I'm trying to better understand the intuition and practical application of infinite mixture models (Dirichlet Process) and finite mixture models.
For example, say I have a data set on which I run a Dirichlet Process Mixture Model (using Gibbs/MCMC) and the result is a posterior distribution over number of clusters, and parameter estimates for each cluster. Say the mode of the posterior is $k=10$ clusters. Ideally, in practice, this would be my best guess at the number of clusters.
Now suppose I instead fit a finite mixture model. Let's say I fit $k$ Gaussian Mixture Models (using EM) by looping from $k = 1...n$ (where $n$ is the number of data points). Obviously this is time intensive and inefficient but the point is that I want to find the best $k$. My results may slightly change per run, but imagine I do this many times and find some optimal $k$, on average.
Two questions:
Is the $k$ that I should find using both approaches going to be similar?
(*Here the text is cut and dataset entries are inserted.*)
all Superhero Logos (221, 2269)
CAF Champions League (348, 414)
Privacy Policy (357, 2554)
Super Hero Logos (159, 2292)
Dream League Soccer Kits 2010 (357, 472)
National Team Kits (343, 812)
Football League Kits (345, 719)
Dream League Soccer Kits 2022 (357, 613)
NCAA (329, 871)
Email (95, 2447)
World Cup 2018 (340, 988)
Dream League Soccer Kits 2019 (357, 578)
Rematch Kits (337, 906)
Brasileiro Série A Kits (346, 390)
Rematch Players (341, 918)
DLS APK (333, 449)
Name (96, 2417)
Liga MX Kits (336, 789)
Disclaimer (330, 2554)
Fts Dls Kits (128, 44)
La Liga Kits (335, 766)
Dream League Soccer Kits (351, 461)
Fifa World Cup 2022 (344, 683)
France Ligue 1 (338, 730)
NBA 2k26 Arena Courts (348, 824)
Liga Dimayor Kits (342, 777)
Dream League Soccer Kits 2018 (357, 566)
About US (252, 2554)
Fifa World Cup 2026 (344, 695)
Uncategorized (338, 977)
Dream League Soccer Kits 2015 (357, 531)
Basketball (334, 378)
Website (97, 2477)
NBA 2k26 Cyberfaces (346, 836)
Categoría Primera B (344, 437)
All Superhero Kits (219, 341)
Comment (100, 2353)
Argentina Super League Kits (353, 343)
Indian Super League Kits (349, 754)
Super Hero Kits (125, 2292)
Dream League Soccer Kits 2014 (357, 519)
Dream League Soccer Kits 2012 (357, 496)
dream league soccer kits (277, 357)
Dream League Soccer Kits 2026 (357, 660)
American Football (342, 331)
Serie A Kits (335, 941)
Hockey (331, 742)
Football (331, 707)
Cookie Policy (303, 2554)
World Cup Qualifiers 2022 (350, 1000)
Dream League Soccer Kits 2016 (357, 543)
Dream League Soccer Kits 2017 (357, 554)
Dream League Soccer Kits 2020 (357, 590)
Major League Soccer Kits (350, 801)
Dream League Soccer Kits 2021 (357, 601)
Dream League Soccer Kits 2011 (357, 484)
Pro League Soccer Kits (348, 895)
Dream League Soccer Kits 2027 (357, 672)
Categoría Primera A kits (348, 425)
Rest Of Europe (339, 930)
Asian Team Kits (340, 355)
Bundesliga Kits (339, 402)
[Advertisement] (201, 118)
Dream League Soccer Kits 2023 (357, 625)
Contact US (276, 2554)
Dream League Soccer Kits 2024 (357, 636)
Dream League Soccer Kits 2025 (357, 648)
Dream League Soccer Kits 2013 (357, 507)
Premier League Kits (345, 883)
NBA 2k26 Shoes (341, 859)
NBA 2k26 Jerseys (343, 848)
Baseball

Intuitively it should be since I'm finding some number of Gaussian clusters using each method that fits the data, but one uses Gibbs/MCMC and the other EM. It's not obvious to me that they should be the same since I'm not sure they are "maximizing" the same density per Gibbs/EM iteration.
Are the parameters of the resulting $k$ Gaussians in each model going to be roughly equivalent? Again, intuitively each model should find the location of the $k$ cluster centers and their spread.
Is there any reason (mathematical explanation preferred) why these two methods should give very different results?